Does anyone have any suggestions on what toys I could buy my 10 week old kitten to play with while he's left alone for 12-hour days while I'm at work? I'd like something that will "interact" with him, maybe even something electronic that will keep his interest and make it seem like he is not alone. I already leave straws, balls, and stuffed animals laying on the floor and also leave a light and the television on, but I'm afraid he's too bored and sits around being lazy while I'm away.
And getting another pet for him to play with is not an option at this time.


----------



## lolakitty23 (Aug 17, 2004)

We ran into this same problem when we first got Skeeter. He was about 3 months old, and we are both students with jobs, so he was alone a lot! It sounds like you are doing everything we found we could do. Without being there, it's really hard to make sure your kitten is going to get enough stimulation. Chances are, your furbaby is going to sleep most of the time you are away, anyway, and have an active night life.  

Something else you might keep in mind: leave blinds pulled up and cords safely tucked away (to prevent accidents) so your kitten can look out the window at all the goings on. Cat's love live entertainment just like us! :lol: 

One of the most important things you can do is MAKE SURE your kitten gets a lot of attention when you are home. It is suggested that your kitten get at least 20 minutes a day of intense play time. Since your kitten is so young, it is crucial to your relationship together that most of this playtime consist of INTERACTIVE play. Get a wand toy with feathers, a mouse, or a fuzz ball attached to the string and simulate prey movement. You and your baby will be bonding and he'll be cultivating his hunting skills and getting much-needed excercise at the same time.

Oh, also remember that cat's will lose interest in toys that they see all the time. Change it up a bit every day. Put toys away that aren't being used. (We use the carrier as a napping place/toy box for the boys). Pull different toys out every day.

Something else you can do: hide treats around the house so your kitten can hunt for them. This also cultivates their hunting skills and he will be so proud of himself for finding his prizes!

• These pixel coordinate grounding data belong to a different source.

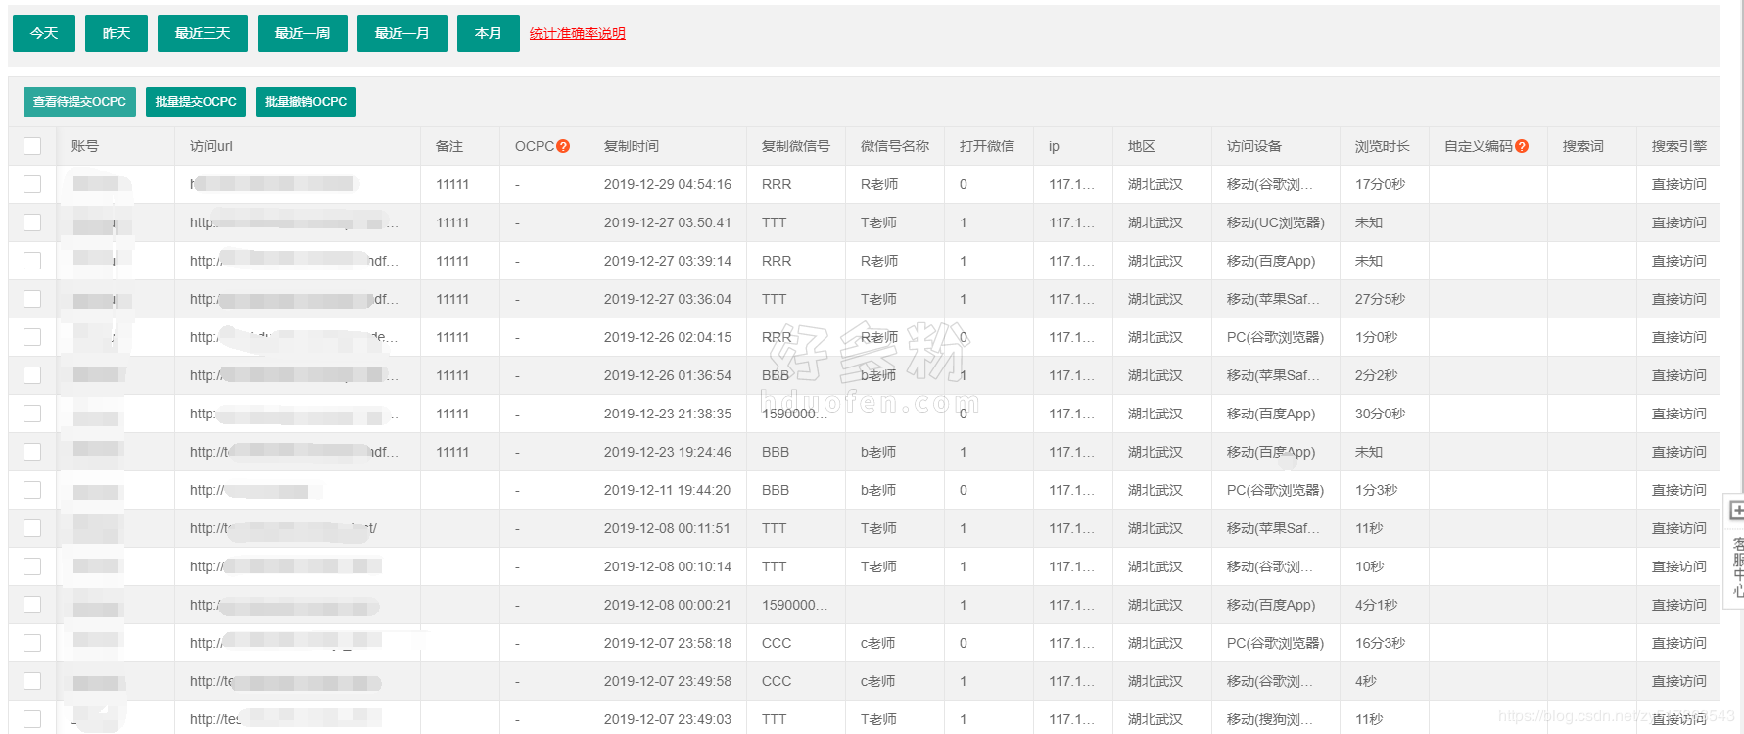This screenshot has width=1744, height=734.
Task: Select checkbox for 2019-12-26 02:04:15 row
Action: coord(32,337)
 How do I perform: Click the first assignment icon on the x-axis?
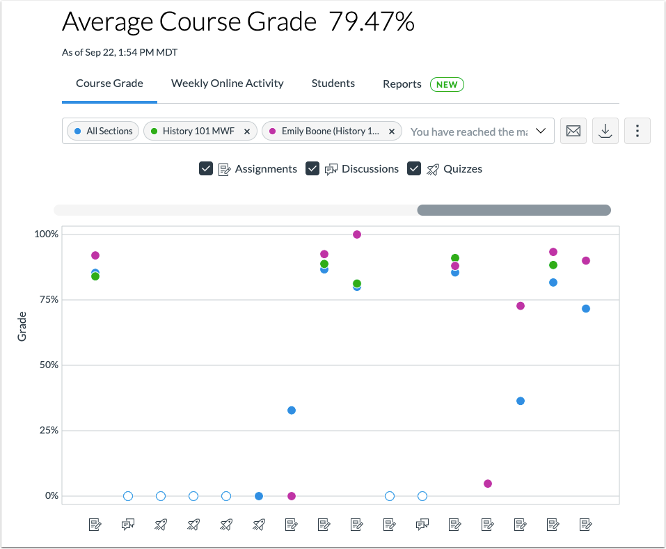(x=95, y=525)
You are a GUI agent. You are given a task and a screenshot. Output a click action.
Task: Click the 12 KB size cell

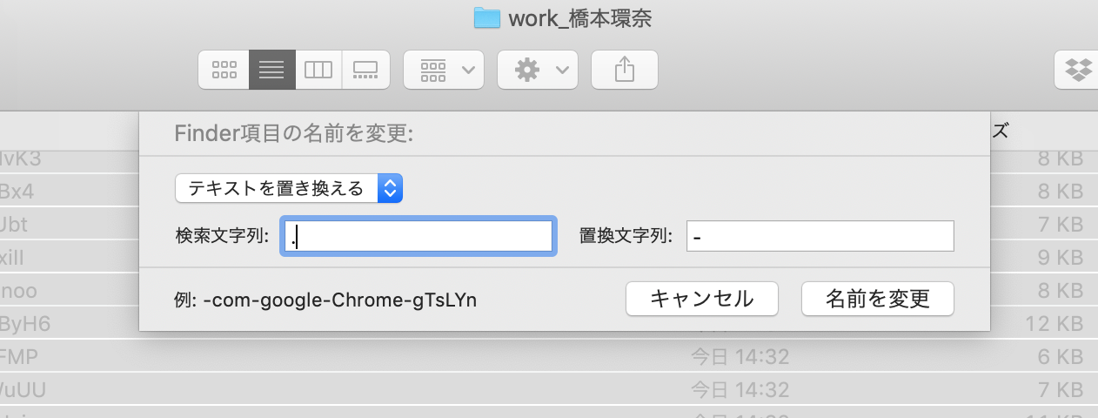pos(1053,324)
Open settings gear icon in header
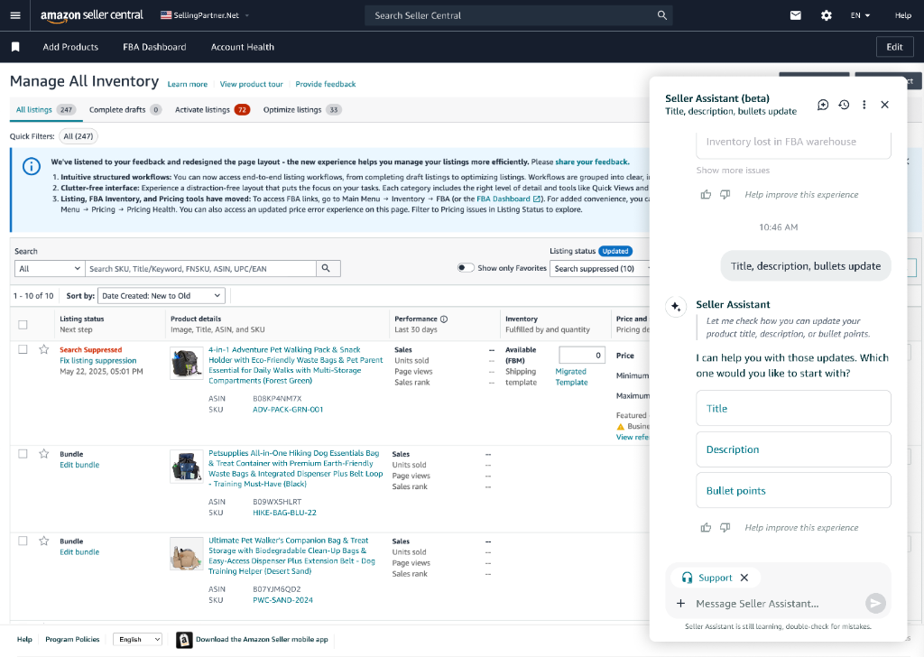Viewport: 924px width, 657px height. tap(826, 15)
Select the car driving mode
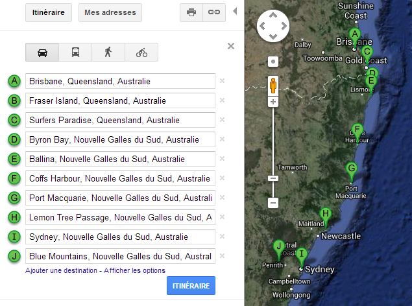The height and width of the screenshot is (306, 412). tap(42, 53)
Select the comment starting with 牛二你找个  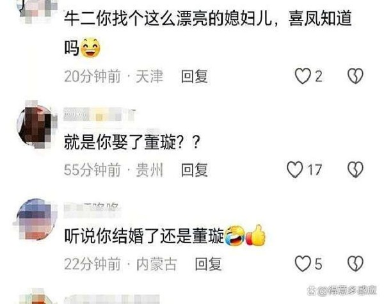pos(208,33)
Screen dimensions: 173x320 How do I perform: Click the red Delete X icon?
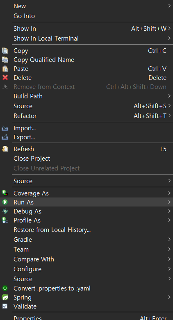[x=5, y=77]
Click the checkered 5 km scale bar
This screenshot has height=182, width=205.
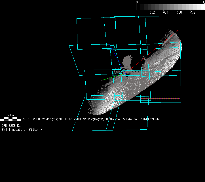pos(10,119)
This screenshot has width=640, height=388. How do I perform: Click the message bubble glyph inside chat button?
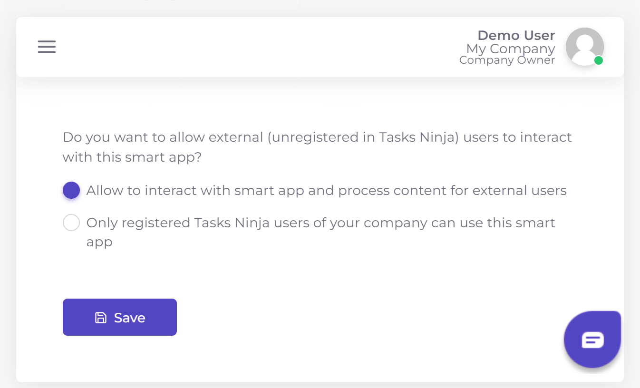pos(592,340)
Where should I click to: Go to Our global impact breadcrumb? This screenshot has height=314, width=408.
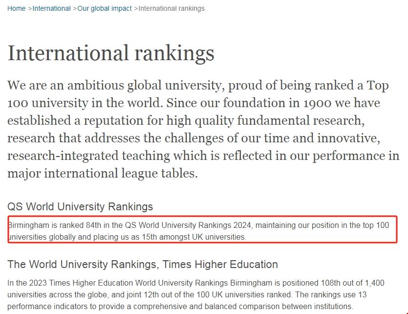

Good luck to you and your little one. Keep us posted on how he does.


----------



## coaster (Dec 1, 2004)

DON'T leave toys that can be destroyed while you're gone. If they shred a toy into little pieces that can be swallowed, that wouldn't be too good! :x


----------



## BaileyAndSammi (Oct 13, 2004)

Here are some options for you:

- Leave the radio on. I leave mine on NPR when I'm gone. A lot of cats really like this.
- Make your own "cat babysitter" video. They sell these at pet stores for like $15 but you can make your own just as easily. The videos are of other cats, birds, and other wild animals/nature things. You can record shows on Animal Planet or Discovery Channel and you'll have the same thing.


----------



## Padunk (Oct 20, 2003)

I have a toy that Punky plays with all the time by herself. (And often at 3 or 4am :lol: ). It's a plastic pole with elastic string and a rabbits foot/bell on the end. The kicker is that it has a suction cup that you stick to glass. We put ours on the sliding door. 

I believe it was $2 at Wally-World.


----------